▶ [TASK DESCRIPTION]: Give back every entry in full, exactly as it reads.

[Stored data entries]
───

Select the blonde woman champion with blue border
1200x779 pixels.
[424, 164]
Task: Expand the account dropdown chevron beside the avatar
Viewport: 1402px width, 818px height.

───

▶ [RESULT OF THIS TASK]:
Select the blonde woman champion with blue border
1200x779 pixels.
[424, 164]
Task: Expand the account dropdown chevron beside the avatar
Viewport: 1402px width, 818px height.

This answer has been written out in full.